Antonio Valencia, the Ecuadorian right back sent a soft pass back to De Gea, which Welbeck intercepted. The forward tapped the ball around De Gea with a single touch, wheeled behind it and slid it into the open net.
Next, Arsenal's Hector Bellerin probably should have been sent off with a second yellow card for taking down Ashley Young, who was in a promising position. And then Chris Smalling skied a chance from just a few yards out.
At the other end, De Gea made a sparkling save on a Santi Cazorla volley to keep his team in the game. But soon thereafter, with a quarter of an hour to play Di Maria dove on a run across the box and was given a first yellow card for simulation and another for shoving the referee in his ensuing rage, reducing his team to 10 men. In the 87th minute, Adnan Januzaj took a tumble as well, in the box.
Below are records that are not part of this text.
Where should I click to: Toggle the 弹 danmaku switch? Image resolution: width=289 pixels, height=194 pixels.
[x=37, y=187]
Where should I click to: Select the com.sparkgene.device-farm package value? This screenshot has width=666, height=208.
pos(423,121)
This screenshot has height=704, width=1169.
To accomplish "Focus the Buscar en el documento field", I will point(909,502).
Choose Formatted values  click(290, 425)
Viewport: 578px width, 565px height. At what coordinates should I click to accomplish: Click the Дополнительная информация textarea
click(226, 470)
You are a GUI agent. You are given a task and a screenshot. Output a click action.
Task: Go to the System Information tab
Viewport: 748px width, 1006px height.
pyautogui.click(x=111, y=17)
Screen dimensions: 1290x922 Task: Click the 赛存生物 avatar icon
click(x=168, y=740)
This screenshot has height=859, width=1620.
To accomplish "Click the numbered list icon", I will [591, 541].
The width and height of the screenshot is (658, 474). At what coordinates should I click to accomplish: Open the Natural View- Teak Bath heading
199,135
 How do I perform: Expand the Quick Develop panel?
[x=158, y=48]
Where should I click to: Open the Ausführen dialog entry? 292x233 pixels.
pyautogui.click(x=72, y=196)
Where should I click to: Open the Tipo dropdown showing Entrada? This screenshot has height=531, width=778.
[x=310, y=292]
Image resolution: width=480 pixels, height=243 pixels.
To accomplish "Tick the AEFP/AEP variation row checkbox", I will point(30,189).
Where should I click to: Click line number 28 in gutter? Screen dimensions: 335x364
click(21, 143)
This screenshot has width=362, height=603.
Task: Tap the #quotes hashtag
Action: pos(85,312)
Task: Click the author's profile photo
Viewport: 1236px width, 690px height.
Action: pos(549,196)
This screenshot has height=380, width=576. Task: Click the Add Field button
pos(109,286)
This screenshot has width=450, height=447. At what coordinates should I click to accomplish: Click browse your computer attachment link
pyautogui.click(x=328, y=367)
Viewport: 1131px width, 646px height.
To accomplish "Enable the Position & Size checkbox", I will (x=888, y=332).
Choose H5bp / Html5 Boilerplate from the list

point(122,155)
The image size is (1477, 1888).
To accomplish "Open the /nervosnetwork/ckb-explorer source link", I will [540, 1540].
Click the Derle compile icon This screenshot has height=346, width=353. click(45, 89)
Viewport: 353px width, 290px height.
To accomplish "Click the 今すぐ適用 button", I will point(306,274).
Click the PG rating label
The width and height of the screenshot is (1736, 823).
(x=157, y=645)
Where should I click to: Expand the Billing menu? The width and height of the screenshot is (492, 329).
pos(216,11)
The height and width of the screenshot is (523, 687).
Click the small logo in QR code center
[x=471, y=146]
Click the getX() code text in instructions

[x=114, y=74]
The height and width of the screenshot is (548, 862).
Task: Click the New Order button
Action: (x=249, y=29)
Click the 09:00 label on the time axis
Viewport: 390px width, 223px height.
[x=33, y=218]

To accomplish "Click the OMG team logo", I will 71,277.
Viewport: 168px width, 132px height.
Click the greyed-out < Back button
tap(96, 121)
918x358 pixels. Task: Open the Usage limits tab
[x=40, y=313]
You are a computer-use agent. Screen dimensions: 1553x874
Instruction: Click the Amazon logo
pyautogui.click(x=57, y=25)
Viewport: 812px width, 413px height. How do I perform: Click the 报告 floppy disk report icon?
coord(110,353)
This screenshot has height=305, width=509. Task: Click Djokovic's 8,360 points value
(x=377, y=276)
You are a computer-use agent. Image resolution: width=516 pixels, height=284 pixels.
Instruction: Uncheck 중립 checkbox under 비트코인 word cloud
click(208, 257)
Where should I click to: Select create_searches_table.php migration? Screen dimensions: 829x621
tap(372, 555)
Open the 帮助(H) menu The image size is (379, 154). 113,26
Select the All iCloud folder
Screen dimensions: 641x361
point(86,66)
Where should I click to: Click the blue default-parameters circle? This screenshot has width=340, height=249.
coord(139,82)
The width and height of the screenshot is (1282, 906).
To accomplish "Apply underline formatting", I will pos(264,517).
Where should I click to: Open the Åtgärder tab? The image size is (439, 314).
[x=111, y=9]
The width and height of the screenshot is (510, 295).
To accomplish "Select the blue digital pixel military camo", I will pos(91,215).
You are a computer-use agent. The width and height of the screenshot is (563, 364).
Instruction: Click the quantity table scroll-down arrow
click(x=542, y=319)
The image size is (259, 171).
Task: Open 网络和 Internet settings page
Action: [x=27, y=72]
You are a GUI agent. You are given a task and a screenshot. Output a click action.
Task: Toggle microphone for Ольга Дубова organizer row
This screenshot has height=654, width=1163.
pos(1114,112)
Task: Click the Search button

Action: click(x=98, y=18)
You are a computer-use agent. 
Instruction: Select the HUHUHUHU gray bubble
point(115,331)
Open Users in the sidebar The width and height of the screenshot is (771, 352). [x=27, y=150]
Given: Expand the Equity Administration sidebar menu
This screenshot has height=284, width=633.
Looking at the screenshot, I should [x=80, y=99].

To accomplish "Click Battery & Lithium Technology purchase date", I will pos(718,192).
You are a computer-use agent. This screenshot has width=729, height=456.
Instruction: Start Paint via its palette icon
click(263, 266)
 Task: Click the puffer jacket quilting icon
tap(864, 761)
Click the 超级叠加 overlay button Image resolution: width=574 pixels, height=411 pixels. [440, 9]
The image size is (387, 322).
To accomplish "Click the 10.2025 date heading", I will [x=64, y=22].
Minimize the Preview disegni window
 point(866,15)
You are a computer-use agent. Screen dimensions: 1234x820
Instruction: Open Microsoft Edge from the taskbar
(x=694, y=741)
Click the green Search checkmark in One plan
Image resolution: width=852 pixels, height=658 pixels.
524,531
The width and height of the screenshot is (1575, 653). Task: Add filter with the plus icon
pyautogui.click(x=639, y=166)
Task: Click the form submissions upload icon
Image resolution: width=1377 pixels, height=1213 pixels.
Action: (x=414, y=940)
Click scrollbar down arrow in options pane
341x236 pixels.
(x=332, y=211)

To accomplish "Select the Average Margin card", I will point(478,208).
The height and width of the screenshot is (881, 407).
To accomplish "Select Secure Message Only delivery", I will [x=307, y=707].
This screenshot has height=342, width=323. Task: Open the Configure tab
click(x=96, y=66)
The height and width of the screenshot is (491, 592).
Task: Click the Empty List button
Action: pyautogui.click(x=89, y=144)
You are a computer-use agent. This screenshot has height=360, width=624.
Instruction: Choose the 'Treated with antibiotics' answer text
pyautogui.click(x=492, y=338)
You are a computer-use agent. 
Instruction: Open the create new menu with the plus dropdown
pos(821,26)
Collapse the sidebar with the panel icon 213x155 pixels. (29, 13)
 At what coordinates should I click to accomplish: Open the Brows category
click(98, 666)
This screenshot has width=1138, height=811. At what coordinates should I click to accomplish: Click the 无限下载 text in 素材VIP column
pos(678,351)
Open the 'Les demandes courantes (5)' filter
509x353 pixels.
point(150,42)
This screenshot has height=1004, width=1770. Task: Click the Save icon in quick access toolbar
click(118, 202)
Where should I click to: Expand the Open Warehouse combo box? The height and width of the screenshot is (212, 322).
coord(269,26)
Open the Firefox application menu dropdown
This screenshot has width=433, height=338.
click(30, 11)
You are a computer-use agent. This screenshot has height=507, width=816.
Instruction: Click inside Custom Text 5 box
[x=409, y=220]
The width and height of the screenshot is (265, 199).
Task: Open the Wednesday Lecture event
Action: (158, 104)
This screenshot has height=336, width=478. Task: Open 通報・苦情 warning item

He was booked, too.
They were 90 pulsating minutes.
Even the goal celebrations had been emphatic. Monreal running off incredulously. Rooney sliding on both his knees, somehow spinning towards the teammates behind him midway through his skid, pumping both fists as he came to a standstill and roaring out a guttural "Come on!" Welbeck tearing away, clearly torn between cheering the restoration of his own ego and weeping for the betrayal of his childhood club – which in turn had betrayed him over the summer.
Monday's edition of United-Arsenal was a classic befitting of its history. If the world surrounding these clubs has changed to their detriment, the sheen on their rivalry remains untarnished.